Prima di tutto, può evitare che il ciclista si distragga o cada per un colpo di sonno. Sinceramente non penso che sia possibile avere un colpo di sonno su una bici, ma è sempre meglio equipaggiarsi. Il suo elmetto è capace quasi di leggere nel pensiero. In pratica utilizza uno strumento che effettua un encefalogramma le cui valutazioni vengono poi proiettate su un display a LED integrato. Un Arduino, radio bluetooth, una striscia di luce a LED, 3 transistor, e una batteria da 9V completano l'equipaggiamento.

Quando la lucina che compare è verde, vuol dire che il ciclista è ben concentrato sulla guida. Quando si ha un colpo di sonno o non si è molto concentrati, la lucina diventa rossa. Quando invece si è molto ansiosi e si va nel panico le luci diventano rosse e lampeggiano. Ma non finisce qui.
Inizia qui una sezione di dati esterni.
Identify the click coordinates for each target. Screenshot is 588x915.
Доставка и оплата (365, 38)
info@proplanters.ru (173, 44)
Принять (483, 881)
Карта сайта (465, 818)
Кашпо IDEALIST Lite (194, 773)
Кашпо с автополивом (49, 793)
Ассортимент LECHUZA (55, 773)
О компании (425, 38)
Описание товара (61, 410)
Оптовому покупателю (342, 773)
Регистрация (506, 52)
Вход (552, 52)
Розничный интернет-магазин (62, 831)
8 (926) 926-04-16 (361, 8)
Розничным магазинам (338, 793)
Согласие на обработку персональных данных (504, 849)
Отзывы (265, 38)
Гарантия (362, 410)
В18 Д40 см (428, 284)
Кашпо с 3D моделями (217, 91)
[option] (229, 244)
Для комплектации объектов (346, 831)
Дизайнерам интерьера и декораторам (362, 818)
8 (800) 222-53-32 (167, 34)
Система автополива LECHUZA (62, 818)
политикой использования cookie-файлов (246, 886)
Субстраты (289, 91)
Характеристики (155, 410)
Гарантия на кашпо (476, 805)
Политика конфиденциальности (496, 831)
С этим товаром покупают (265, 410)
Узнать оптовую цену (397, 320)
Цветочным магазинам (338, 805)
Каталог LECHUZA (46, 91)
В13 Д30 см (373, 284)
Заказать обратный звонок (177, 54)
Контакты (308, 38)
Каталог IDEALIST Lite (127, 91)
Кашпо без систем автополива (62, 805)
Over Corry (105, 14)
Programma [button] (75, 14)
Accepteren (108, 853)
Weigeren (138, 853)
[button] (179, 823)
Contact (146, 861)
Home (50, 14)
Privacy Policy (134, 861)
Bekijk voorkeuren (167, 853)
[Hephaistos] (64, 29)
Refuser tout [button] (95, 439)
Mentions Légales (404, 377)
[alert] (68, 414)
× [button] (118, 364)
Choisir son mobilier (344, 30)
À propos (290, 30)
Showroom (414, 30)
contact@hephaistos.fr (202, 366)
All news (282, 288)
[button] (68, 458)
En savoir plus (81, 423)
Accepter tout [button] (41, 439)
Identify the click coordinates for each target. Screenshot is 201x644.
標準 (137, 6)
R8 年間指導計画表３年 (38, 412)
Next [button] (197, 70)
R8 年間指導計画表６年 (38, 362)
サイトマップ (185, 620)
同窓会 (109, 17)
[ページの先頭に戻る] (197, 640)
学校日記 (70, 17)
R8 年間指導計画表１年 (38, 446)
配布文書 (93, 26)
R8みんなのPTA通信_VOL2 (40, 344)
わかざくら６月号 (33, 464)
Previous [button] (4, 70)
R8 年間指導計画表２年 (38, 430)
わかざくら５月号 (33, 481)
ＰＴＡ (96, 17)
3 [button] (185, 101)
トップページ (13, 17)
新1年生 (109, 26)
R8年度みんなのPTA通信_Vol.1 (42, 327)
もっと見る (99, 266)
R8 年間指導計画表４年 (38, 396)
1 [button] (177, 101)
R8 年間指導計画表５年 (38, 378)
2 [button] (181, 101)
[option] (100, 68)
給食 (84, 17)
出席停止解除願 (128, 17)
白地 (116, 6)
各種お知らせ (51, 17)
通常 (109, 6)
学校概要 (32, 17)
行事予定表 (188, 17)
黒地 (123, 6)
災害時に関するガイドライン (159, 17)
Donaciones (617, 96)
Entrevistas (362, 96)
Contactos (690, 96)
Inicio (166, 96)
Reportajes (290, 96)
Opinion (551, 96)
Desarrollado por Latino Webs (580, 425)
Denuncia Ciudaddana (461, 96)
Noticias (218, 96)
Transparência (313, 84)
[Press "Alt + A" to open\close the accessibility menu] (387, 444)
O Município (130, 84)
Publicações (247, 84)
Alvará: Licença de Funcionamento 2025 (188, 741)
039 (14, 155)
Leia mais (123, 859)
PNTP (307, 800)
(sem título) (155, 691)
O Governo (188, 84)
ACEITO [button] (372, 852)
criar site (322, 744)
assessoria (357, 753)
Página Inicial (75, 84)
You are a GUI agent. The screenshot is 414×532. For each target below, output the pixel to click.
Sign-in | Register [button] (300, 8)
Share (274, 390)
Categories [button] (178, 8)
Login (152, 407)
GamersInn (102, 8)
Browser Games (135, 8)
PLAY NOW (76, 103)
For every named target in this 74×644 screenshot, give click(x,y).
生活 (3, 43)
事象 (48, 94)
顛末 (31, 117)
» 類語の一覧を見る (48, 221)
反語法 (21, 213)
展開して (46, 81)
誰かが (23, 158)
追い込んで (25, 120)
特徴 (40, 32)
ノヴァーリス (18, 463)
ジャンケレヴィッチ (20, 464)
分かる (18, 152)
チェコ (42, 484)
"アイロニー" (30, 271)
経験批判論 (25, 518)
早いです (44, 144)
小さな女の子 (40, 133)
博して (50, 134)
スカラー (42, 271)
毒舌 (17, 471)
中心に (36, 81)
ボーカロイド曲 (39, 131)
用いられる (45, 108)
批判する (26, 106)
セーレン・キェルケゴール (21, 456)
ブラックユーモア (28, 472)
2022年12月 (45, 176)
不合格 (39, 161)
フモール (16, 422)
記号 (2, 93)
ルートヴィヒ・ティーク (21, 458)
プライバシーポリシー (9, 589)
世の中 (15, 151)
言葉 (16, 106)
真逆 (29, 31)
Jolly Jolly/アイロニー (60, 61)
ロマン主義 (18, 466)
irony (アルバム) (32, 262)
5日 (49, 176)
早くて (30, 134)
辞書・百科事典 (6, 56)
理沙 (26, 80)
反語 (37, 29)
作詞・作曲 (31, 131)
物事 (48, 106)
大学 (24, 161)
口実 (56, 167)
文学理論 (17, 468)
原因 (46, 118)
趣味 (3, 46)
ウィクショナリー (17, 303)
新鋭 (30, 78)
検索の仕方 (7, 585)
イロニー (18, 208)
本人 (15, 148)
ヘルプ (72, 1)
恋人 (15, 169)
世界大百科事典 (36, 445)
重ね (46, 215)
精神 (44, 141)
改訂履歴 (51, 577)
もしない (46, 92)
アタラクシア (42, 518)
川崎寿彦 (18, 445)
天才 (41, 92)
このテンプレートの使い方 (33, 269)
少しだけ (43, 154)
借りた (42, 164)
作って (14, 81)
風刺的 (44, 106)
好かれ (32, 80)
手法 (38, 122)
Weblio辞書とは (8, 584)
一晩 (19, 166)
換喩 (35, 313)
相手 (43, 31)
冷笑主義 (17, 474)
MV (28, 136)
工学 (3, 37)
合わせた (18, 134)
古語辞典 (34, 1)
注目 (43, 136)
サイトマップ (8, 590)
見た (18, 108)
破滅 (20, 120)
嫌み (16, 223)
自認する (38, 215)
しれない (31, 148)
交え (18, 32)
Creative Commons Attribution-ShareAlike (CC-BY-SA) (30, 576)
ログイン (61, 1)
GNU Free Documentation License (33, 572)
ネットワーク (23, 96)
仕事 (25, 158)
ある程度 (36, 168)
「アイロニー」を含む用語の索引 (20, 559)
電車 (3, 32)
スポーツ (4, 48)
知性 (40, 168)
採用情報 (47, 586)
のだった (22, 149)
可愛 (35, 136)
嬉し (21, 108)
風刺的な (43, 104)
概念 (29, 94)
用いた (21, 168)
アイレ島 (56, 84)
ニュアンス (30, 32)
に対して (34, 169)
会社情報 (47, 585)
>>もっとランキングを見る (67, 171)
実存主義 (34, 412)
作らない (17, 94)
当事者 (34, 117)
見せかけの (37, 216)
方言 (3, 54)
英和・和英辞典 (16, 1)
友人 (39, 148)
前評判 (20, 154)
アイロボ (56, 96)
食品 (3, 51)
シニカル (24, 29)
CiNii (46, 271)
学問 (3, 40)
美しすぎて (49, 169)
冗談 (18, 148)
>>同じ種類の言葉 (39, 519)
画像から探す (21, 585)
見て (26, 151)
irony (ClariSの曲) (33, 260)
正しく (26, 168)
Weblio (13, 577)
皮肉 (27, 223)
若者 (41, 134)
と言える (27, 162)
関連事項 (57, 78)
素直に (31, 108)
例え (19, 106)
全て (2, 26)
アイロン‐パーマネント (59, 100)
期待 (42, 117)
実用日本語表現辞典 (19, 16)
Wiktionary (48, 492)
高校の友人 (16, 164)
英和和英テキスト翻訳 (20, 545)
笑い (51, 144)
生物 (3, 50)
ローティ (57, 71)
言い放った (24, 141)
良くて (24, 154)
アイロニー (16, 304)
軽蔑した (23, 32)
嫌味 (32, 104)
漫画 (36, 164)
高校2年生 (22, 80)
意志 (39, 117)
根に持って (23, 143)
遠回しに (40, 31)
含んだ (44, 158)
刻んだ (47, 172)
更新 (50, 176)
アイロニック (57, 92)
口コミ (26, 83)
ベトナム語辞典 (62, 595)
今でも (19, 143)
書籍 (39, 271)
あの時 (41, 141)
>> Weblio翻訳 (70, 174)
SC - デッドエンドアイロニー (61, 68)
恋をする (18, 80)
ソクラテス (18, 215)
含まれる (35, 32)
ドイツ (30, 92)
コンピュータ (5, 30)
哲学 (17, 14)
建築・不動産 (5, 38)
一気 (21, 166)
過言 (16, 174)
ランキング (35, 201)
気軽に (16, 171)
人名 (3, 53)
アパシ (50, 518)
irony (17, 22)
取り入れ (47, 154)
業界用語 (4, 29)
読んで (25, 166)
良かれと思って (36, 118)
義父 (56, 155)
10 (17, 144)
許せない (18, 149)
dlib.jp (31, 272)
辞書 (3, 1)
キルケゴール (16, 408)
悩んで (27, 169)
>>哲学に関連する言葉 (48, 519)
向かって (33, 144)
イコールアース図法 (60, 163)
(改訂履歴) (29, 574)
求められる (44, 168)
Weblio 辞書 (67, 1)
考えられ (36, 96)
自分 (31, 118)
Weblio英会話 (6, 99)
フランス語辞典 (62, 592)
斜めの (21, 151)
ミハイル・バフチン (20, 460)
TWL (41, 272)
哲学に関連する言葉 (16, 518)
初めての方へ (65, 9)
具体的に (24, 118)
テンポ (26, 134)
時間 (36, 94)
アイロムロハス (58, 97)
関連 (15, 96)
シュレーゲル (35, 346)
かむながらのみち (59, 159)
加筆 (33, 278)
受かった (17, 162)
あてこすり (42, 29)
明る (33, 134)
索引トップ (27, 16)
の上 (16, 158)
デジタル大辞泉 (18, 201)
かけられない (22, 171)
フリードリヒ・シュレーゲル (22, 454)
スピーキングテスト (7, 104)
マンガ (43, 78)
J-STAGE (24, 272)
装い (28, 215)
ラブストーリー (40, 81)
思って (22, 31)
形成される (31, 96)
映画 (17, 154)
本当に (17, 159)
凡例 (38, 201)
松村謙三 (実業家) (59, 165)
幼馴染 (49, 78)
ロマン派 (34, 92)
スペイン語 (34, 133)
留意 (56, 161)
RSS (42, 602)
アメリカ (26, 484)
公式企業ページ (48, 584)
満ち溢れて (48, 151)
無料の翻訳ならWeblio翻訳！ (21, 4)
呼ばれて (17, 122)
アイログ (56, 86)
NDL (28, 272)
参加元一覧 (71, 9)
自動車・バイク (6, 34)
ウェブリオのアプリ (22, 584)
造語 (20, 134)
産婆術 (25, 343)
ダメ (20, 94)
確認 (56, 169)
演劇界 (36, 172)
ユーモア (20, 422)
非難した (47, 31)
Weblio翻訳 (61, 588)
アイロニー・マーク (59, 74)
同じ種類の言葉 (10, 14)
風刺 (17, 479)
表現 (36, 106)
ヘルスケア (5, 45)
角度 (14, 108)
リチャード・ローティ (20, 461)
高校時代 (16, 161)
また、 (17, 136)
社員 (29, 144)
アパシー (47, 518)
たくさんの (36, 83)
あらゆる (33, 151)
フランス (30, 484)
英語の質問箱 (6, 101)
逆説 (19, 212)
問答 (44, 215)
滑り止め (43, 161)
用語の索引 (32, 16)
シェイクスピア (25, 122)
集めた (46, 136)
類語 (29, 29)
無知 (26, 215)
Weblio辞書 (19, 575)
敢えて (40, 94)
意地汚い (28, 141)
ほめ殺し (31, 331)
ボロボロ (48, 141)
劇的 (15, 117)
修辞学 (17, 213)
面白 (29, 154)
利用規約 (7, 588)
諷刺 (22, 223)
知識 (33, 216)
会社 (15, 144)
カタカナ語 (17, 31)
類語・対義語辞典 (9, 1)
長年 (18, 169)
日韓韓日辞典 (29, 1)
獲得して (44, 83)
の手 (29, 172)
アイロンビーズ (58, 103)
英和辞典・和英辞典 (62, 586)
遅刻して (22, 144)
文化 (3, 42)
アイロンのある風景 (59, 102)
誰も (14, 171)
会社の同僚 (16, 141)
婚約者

Questo splendido ritrovato della tecnologia, denominato ICEdot, contiene anche un rilevatore sensore di impatto. Nel malaugurato caso in cui nemmeno con gli avvertimenti si è riusciti ad evitare l'incidente, il sensore rileva l'impatto e dopo un certo lasso di tempo invia allo smartphone, su cui era stata scaricata l'applicazione, il comando di avvertire le autorità. Sfruttando il rilevatore GPS del telefonino infatti, i soccorsi possono arrivare sul posto preciso dell'incidente e magari salvare la vita al ciclista. Insomma, il caschetto non riuscirà ad evitare gli incidenti, ma magari le conseguenze negative sì.